[[ EXCERPT TO READ open ]]

It has trumped ‘friendshoring’ and shows how a calculus of realism will drive this kind of world trade

Photo: BloombergPremium
Photo: Bloomberg

The products and services of foreign direct investment (FDI) are everywhere around us. Yet, our understanding of it is often woolly and abstract. It took Thomas Friedman’s opening chapter of The World is Flat to pole-vault what was then Bangalore to global fame as the world’s back office. Friedman noticed the large buildings of multinationals that loomed large on the Bangalore skyline and were visible from the golf course as he tee-d off. Infosys’ Nandan Nilekani then helped the New York Times columnist understand the significance of this enormous shift in services work.

Decades later, another NYT global economics journalist, Peter Goodman, this year experienced a similar eureka moment while coming to grips with the speed and scale of ‘nearshoring’. Visiting the Texas border town of Laredo, Goodman was astounded to hear the then mayor say that more goods bound for the US were crossing the border from Mexico into Laredo than through the ports of Los Angeles and Long Beach combined. In a kind of replay of Friedman’s meeting at Infosys with Nilekani, Goodman was invited to visit the Mexican town nearby that had become an industrial hub for Chinese companies moving en masse to Mexico to get around supply chain hurdles being erected to slow Chinese imports into the US. Goodman drove across the border to a a place in the desert an hour north of Monterey. As Goodman told the NYT podcast, his voice filled with wonder, “At a very blank spot in the map, suddenly there’s this enormous construction zone (and) a lot of heavy equipment. There’s a gate marking the entrance to the Hofusan Industrial Park, where these 28 Chinese companies are erecting factories."

One of them was a Chinese sofa and mattress maker named Man Wah, founded in 1992 in Hong Kong, which had hitherto concentrated its production in southern China as well as Tianjin in the north. Sensing that the company needed a base close to the US and within the North American Free Trade Agreement zone, Man Wah decided to build a $300 million factory in Mexico. One of its senior managers, Bill Chan, spoke with one of the marketing people for the industrial park in Mexico. Their conversation was like a speed-dating game that took place over WeChat. Goodman recounted some of the questions: “How are the roads there? ‘Not that great, but they’re getting better.’ Are there any real Chinese restaurants around? ‘Absolutely none’." When Chan heard that 27 of the 28 parcels of land had been snapped up by other industrial investors, he signed a letter of agreement to set up a factory there before he had even boarded the plane from Shanghai. Chan had never been to Mexico, but having seen southern China leapfrog to industrial dominance in the past 30 years, he was sensitive to the shift in manufacturing momentum.

[[ EXCERPT TO READ closed ]]

TASKS:
1. Set down the nearshoring article word for word, starting at "Photo: BloombergPremium" and ending at "in services work.".
2. Take the nearshoring article further by writing on from the last sentence shown.
The items that come next have nothing to do with this work.

[[ DATASET CONTENT open ]]

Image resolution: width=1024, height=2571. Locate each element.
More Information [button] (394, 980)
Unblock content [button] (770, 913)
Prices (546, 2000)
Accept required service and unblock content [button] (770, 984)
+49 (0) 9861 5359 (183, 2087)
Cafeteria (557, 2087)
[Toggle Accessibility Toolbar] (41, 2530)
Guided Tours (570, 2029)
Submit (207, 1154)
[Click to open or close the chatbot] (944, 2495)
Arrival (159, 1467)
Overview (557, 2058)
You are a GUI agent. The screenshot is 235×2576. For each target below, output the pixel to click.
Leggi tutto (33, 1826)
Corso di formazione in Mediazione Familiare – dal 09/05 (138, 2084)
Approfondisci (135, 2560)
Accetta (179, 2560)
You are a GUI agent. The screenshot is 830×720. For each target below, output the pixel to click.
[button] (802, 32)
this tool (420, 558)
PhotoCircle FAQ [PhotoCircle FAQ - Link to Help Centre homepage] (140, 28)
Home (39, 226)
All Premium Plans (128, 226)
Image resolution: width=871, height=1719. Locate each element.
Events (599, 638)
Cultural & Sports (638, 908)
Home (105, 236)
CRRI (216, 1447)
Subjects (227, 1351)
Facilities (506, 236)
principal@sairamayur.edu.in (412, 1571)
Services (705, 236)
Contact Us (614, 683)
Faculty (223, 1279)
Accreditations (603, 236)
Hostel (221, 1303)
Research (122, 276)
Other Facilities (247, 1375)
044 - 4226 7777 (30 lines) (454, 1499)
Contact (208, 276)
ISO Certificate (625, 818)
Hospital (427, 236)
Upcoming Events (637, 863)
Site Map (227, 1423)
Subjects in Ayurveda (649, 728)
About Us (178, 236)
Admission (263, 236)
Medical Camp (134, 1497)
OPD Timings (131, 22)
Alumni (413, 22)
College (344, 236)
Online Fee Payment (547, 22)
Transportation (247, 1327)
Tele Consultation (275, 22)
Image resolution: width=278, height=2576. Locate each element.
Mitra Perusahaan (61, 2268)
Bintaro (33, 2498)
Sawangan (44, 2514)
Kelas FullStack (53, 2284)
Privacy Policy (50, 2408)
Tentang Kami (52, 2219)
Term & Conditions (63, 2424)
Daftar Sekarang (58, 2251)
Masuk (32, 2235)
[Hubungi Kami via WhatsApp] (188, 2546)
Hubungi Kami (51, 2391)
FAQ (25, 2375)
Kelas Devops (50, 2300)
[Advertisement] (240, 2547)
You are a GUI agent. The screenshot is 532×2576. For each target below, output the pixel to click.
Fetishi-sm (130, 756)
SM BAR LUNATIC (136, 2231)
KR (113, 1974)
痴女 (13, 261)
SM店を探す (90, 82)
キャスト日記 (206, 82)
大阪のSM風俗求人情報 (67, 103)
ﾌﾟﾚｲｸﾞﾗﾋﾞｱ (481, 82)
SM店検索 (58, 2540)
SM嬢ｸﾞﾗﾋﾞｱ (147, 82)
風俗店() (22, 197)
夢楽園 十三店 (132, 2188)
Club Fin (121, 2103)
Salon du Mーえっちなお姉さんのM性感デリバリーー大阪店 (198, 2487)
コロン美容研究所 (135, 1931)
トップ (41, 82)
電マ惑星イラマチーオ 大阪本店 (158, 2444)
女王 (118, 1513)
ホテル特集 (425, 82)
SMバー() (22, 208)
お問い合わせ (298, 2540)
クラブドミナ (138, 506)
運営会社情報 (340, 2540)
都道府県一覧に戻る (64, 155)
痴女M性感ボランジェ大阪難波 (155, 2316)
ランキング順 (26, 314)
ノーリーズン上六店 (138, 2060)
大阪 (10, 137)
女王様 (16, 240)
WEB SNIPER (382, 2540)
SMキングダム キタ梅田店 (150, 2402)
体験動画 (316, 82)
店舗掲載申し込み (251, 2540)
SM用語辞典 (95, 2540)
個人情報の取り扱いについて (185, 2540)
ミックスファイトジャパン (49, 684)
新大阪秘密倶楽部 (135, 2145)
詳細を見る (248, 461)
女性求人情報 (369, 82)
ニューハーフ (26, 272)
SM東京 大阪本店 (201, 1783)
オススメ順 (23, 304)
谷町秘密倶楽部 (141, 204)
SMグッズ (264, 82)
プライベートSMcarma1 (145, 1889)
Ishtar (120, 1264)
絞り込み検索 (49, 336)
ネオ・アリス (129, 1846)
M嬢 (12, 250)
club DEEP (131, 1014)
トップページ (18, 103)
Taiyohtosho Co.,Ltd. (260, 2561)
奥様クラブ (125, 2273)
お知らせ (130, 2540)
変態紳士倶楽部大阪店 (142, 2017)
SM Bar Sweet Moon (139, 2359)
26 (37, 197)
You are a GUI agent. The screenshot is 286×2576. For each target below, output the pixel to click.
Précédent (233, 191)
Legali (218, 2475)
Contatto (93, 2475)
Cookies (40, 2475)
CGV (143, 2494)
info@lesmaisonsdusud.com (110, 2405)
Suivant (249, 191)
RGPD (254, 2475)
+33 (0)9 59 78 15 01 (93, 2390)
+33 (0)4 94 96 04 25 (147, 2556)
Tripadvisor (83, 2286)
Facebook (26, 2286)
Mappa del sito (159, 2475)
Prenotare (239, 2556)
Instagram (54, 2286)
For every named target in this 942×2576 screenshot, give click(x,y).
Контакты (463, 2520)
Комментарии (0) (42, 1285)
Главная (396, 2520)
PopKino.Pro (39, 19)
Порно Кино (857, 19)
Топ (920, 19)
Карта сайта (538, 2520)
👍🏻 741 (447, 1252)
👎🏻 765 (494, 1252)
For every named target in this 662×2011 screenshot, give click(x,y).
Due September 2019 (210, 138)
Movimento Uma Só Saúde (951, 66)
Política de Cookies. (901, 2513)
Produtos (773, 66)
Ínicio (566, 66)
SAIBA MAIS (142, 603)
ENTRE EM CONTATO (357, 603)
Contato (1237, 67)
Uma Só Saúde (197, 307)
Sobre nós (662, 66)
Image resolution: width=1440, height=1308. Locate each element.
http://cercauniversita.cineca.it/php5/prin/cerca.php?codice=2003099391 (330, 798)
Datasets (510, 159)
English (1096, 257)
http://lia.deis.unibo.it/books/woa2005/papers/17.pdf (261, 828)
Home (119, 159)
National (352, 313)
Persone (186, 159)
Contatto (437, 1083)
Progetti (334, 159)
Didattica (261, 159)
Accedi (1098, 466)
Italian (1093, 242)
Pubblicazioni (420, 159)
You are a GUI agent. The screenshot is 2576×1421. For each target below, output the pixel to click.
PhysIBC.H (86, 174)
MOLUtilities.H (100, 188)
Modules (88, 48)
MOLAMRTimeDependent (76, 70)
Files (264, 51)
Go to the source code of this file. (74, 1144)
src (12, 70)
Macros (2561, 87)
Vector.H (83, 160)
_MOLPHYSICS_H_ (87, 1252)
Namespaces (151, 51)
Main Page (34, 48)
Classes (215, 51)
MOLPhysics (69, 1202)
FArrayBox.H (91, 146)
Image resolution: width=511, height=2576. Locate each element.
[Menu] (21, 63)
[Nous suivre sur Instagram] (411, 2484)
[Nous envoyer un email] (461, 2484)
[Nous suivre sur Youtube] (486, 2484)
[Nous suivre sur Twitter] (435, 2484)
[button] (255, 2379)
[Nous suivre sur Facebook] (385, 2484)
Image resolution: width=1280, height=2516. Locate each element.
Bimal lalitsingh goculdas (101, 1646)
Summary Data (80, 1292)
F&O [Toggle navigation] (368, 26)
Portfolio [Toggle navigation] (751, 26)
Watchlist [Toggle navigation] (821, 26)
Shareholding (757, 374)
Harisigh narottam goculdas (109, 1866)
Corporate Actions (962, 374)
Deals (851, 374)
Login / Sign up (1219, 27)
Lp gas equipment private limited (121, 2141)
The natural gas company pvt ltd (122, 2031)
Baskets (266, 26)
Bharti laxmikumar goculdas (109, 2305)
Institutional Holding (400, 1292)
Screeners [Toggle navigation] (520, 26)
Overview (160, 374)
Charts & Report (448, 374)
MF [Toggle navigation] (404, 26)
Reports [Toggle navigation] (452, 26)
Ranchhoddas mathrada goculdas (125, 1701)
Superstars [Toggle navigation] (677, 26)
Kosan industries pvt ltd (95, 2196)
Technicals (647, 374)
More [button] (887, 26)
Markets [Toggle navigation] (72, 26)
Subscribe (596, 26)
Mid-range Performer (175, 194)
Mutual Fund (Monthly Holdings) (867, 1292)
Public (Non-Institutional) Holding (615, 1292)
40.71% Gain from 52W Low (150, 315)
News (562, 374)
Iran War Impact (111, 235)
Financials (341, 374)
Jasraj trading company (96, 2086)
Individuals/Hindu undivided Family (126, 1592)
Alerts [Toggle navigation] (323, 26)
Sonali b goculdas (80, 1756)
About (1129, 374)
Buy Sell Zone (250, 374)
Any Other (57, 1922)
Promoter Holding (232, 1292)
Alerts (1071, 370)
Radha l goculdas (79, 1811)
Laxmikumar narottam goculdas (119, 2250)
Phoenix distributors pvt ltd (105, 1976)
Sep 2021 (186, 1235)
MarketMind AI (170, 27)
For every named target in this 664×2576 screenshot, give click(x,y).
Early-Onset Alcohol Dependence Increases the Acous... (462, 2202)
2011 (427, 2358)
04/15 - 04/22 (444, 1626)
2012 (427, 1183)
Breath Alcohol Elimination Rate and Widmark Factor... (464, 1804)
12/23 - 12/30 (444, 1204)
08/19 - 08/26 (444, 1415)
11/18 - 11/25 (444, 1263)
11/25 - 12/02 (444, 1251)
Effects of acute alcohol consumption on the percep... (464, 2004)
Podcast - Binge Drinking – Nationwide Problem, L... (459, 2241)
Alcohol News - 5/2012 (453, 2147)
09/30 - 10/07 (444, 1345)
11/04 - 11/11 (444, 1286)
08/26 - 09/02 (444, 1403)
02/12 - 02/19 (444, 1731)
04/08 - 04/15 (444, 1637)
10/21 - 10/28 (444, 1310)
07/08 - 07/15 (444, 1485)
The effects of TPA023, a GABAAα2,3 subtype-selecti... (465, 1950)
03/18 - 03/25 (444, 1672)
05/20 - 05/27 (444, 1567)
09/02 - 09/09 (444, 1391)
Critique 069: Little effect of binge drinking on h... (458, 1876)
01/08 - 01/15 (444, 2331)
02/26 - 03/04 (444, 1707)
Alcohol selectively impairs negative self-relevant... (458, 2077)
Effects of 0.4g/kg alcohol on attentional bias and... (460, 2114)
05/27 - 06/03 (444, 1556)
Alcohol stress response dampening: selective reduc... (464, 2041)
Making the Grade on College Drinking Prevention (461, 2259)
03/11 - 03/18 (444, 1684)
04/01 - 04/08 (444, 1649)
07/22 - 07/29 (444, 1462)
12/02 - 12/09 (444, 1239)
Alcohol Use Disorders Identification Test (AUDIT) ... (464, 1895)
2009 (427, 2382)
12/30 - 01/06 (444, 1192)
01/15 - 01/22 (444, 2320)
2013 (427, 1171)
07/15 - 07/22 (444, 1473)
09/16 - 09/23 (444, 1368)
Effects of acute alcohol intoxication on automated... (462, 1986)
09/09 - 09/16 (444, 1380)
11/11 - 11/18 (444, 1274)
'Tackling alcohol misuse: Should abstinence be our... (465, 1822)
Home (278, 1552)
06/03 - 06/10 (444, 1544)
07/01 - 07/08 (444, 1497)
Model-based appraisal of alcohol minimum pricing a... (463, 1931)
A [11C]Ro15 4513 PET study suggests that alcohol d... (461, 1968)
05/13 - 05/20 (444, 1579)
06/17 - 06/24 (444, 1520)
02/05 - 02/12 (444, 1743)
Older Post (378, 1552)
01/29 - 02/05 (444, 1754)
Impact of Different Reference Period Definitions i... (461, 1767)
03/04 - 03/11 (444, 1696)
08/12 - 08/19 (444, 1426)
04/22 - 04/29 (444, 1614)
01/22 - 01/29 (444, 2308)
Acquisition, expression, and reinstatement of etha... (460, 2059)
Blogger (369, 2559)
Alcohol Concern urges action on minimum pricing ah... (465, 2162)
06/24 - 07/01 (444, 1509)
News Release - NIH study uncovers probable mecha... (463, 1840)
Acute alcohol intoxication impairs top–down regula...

[[ DATASET CONTENT closed ]]

ANSWER SET:
1.
Photo: BloombergPremium
Photo: Bloomberg

The products and services of foreign direct investment (FDI) are everywhere around us. Yet, our understanding of it is often woolly and abstract. It took Thomas Friedman’s opening chapter of The World is Flat to pole-vault what was then Bangalore to global fame as the world’s back office. Friedman noticed the large buildings of multinationals that loomed large on the Bangalore skyline and were visible from the golf course as he tee-d off. Infosys’ Nandan Nilekani then helped the New York Times columnist understand the significance of this enormous shift in services work.

2.
As industrial supply chains are reconfigured drastically to respond to weaknesses revealed by disruptions of the covid pandemic, nearshoring, as symbolized by this Chinese maker of 1.32 million sofas a year shifting to Mexico as a layover en route to the US, is certain to be the most practical model for companies seeking to move manufacturing bases. Onshoring results in being closer to the customer, but the labour costs of developed-world home markets make this a difficult model to adopt. Friendshoring makes for good headlines when visiting government grandees have little else to talk about, but businesses cannot be coerced to invest in a country simply because it is an on-again, off-again partner in diplomacy. Like countries, but even more so, companies are influenced by a calculus of realism. Nearshoring thus makes much more sense when companies in East Asia can take advantage of lower labour costs, say, in Vietnam, which is part of the Regional Comprehensive Economic Partnership grouping, or when firms in Europe look for manufacturing bases in EU fellow member Turkey, despite its periodic economic and physical earthquakes.

The 35-year-old governor of the Mexican border state of Nuevo Leon has been at Davos this year, touting the proximity of industrial parks in his state to the US border—just a two-hour drive away—and his determination to improve highway connectivity. Nuevo Leon claims to be receiving half of all foreign investment coming into Mexico to build factories. Since October 2021, when the young governor took office, the state has seen $7 billion in foreign investment, the highest in the nation after Mexico City. Almost a third of that investment was from Chinese companies, while 47% was from American companies. This is how nearshoring makes a mockery of friendshoring.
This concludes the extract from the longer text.